Russian Ambassador to the United States Anatoly Antonov has commented upon the statement by State Department spokesman Ned Price about the ban on hiring local residents and third-country citizens to work at the American embassy in Moscow, which allegedly disturbs their diplomatic mission's routine operation. "If you listen to Mr. Price, you can get an impression that Russia is to blame for the difficulties in functioning of diplomatic missions and that the problems came up just yesterday. We regret that the colleague was not prepared for such a serious conversation with journalists and misled them about the real state of affairs," Antonov said.
According to him, Moscow has repeatedly offered Washington to abandon restrictions on the work of diplomats, but the American side keeps stiffening the diplomatic activity of Russians with inexplicable pertinacity. "This includes, among other things, the seizure of diplomatic property and expulsions of staff – when people were given only 72 hours to leave the country... Moreover, working conditions of our staff are getting harder," the ambassador said.
Besides, the US administration "has gotten to the point where the U.S. authorities cancel valid visas of spouses and children of our staff with no reasons provided", Antonov pointed out.
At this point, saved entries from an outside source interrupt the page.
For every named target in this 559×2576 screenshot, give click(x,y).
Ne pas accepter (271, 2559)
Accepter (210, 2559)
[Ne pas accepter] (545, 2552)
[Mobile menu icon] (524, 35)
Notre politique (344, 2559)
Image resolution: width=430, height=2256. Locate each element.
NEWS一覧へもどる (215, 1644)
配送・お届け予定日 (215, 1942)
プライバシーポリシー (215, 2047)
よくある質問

The current situation affects about 140 Russians, with two dozen diplomats unable to get visas in Moscow. "Over the recent days, we have issued 22 visas to American citizens assigned to the US Embassy in Moscow. In response, we have only received a visa extension for our Minister-Counselor," the Russian ambassador to Washington stated. The Russian Embassy in the USA posted Antonov's words on Facebook.
Earlier, State Department spokesman Ned Price said at a briefing that Russian Ambassador Antonov is far from being accurate and correct when characterizing the situation. According to him, the US authorities provided the Russian Foreign Ministry with a list of 24 diplomats who must leave the US territory by September 3 over expiring visas and the tightening of rules for issuing visas by the American side. According to Mr. Price, the State Department seems ready to consider the extension of visas to Russian diplomats on an individual basis, if they file an application to this effect.
It is quite obvious that Washington seeks to blame Moscow for the current diplomatic crisis, while remaining pure as the driven snow itself. The situation with visa issuance to Russian citizens, including the diplomats, seems really depressing today, and the American side is certainly the one to blame for this, as it refers to the ban on hiring local residents to work at the US Embassy in Moscow. Be it noted, the ban only came as a response by the Russian authorities to US sanctions imposed in April this year over Russia's "alleged attempts to influence the US presidential elections in 2020 and other acts of disinformation and interference". Just a reminder: back then, 32 individuals were sanctioned, and 10 employees of the Russian diplomatic mission in Washington, suspected of having ties with Russian intelligence, were expelled from the country.
Moscow was naturally unwilling to tolerate Washington's lawlessness on the diplomatic front and violation of all the rules of international law, primarily the Vienna Convention on Diplomatic Relations of April 18, 1961. Suffice it to recall US 2017 demands that Russia close the Consulate General in San Francisco, as well as two consular facilities in Washington and New York, which are buildings of trade missions. Our country has never regained those, mind you.
Russia has been concurrently trying to stabilize diplomatic relations with the United States by "peaceful means", without stooping to "visa wars", but failed to find understanding with Washington on the issue. For instance, Moscow proposed to bilaterally "reset" restrictions on the activities of foreign institutions and get back to the situation before December 2016, or at least to suspend certain categories of embassy staff in Moscow and Washington from visa exchanges.
However, in defiance of agreements reached at the Geneva summit between Russian and US Presidents Vladimir Putin and Joe Biden of June 16, there has been no progress in Washington's hard-line policy. The United States has not abandoned its sanctions policy against Russia. In a recent interview with the National Interest magazine, Anatoly Antonov said that by September 3, 24 Russian diplomats with expiring visas must leave America, without replacements. Moreover, the State Department earlier set a three-year limit on business trips for Russian personnel in the United States, which Washington does not incidentally apply to any other country.
"Unfortunately, the situation does not change for the better. Russian diplomatic missions in the United States are still forced to work under unprecedented restrictions that not only remain in effect, but are stepped up," Ambassador Antonov stated. "Regardless of the Biden administration's declarations concerning the important role of diplomacy and willingness to develop stable and predictable relations with our country, the Russian diplomatic presence experiences continuous strikes." According to him, the American side shows perseverance and ingenuity in this matter, and "the expulsions of diplomats are implemented under far-fetched pretexts now and then."
In conclusion, please note that the current situation in Russian-American relations has already caused a relevant reaction with Moscow. Deputy Speaker of the Federation Council Konstantin Kosachev is convinced that the US authorities are fully responsible for the visa situation. "The blame lies solely with the United States. The US groundlessly accused Russia of interfering in its domestic affairs and targeted Russian diplomatic missions in retaliation, seizing their property, expelling personnel and refusing to issue visas to new employees, which continues to this day in progressively sophisticated forms," Kosachev emphasized.